J Chemother. 1990 Aug;2(4):252-6. doi: 10.1080/1120009x.1990.11739026.
A prospective, randomized study was carried out in order to assess the efficacy and safety of the mezlocillin-netilmicin combination in the prophylaxis of first permanent transvenous cardiac pacemaker implantation. Five hundred and fifty-two consecutive patients were randomly administered either 2 g mezlocillin and 200 mg netilmicin both as an i.v. bolus before implantation or 2g mezlocillin before and then 6 and 12 hours after surgery and 200 mg netilmicin before and then 12 hours after implantation. No adverse events were seen. Neither pocket nor electrode infections were observed in the 457 subjects still alive (mean follow-up: 29.2 months) or in patients who died after 1 year of follow-up (mean follow-up: 20.1 months) or before this time (mean follow-up: 4.7 months). The serum and pocket concentrations of mezlocillin and netilmicin at the end of surgery were found to be adequate to cover microorganisms that most often cause infections, including methicillin-resistant staphylococci.

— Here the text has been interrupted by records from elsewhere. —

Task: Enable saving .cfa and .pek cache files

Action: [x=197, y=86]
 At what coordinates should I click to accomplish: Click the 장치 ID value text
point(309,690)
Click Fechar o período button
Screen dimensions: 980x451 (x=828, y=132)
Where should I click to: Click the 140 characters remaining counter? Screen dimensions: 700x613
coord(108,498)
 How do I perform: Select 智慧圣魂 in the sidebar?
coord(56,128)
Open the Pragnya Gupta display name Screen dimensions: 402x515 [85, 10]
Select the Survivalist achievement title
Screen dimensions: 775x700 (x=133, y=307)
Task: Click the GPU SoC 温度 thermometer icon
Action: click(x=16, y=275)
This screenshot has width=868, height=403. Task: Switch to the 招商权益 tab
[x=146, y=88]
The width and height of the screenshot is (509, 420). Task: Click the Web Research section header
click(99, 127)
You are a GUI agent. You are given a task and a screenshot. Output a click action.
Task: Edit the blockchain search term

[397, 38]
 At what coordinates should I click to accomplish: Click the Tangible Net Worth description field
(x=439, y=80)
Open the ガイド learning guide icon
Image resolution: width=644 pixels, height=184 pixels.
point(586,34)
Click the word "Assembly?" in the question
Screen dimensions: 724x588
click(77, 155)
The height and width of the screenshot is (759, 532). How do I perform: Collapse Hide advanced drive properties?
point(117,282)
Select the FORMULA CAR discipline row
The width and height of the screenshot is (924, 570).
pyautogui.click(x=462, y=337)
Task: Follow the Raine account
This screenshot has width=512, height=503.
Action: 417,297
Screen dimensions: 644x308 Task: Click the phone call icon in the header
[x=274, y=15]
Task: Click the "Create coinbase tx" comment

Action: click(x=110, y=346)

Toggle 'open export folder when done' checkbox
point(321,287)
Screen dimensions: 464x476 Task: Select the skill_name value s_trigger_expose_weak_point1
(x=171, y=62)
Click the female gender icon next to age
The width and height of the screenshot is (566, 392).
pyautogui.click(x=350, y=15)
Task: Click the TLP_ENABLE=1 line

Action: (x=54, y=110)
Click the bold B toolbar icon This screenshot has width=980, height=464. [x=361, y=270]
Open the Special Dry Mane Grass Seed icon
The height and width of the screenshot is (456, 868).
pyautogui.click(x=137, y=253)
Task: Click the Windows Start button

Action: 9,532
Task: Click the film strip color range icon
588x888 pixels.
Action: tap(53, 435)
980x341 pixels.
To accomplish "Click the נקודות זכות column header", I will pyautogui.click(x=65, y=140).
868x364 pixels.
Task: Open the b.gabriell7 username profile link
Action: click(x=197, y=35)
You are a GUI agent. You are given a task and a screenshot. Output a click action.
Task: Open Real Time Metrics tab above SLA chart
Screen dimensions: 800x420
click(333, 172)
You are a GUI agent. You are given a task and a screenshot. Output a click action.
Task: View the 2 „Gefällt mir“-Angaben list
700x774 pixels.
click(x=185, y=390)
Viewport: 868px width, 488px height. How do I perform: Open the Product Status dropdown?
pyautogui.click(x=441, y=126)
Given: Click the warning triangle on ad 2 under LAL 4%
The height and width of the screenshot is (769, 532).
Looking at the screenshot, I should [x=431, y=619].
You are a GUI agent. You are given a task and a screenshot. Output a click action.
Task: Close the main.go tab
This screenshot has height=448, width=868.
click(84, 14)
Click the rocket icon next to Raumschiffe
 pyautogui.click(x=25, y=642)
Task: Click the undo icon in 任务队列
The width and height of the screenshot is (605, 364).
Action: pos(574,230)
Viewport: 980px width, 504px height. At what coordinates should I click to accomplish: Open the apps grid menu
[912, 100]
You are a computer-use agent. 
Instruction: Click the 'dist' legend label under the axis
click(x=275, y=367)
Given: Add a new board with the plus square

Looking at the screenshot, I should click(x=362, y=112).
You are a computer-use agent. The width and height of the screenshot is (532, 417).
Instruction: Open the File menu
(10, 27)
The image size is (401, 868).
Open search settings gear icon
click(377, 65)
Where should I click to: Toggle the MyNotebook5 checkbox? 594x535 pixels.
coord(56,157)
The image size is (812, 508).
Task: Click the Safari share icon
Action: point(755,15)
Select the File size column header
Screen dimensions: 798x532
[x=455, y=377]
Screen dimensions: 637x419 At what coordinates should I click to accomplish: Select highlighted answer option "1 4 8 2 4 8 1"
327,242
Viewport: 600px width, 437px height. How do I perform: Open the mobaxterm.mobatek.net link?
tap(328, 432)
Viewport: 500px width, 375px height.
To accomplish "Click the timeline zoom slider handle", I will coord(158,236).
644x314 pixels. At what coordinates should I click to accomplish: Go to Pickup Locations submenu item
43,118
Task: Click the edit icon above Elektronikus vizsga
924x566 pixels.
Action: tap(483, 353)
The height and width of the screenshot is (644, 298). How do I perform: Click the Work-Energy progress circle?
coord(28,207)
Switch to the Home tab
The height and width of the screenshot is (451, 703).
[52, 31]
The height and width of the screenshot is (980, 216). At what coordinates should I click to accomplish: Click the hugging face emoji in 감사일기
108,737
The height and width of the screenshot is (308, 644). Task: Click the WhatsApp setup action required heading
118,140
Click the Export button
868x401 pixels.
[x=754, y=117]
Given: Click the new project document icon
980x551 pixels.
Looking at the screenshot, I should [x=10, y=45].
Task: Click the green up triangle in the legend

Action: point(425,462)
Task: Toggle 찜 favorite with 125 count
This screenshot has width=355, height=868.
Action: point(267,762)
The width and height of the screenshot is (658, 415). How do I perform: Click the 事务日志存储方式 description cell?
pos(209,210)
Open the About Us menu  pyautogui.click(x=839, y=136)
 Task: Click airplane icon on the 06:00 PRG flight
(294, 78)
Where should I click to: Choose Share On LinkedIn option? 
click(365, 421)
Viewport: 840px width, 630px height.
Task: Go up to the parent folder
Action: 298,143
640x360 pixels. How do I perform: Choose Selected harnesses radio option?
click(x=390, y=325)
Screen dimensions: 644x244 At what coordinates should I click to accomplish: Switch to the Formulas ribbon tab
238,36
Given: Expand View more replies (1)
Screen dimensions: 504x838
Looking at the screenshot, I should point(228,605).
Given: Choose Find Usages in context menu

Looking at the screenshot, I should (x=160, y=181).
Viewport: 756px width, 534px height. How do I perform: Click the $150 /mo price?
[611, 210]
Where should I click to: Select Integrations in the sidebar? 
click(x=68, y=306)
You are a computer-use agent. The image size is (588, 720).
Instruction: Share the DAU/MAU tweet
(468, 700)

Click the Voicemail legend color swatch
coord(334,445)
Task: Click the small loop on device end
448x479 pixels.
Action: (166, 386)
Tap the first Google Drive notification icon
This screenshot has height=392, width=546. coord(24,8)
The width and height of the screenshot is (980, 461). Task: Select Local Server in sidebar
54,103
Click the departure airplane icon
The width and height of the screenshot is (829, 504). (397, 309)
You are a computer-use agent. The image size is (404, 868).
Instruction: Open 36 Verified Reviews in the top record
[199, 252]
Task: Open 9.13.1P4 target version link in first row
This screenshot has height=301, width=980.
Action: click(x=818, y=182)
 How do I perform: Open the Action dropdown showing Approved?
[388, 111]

为评估美洛西林-奈替米星联合用药在预防首次永久性经静脉心脏起搏器植入术中的疗效和安全性,开展了一项前瞻性随机研究。552例连续患者被随机给予以下两种用药方案之一:植入前静脉推注2g美洛西林和200mg奈替米星;或植入前静脉推注2g美洛西林,术后6小时和12小时各静脉推注2g美洛西林,植入前静脉推注200mg奈替米星,植入后12小时静脉推注200mg奈替米星。未观察到不良事件。在457例存活患者(平均随访29.2个月)、随访1年后死亡的患者(平均随访20.1个月)或在此之前死亡的患者(平均随访4.7个月)中,均未观察到囊袋或电极感染。手术结束时美洛西林和奈替米星的血清及囊袋浓度足以覆盖最常引起感染的微生物,包括耐甲氧西林葡萄球菌。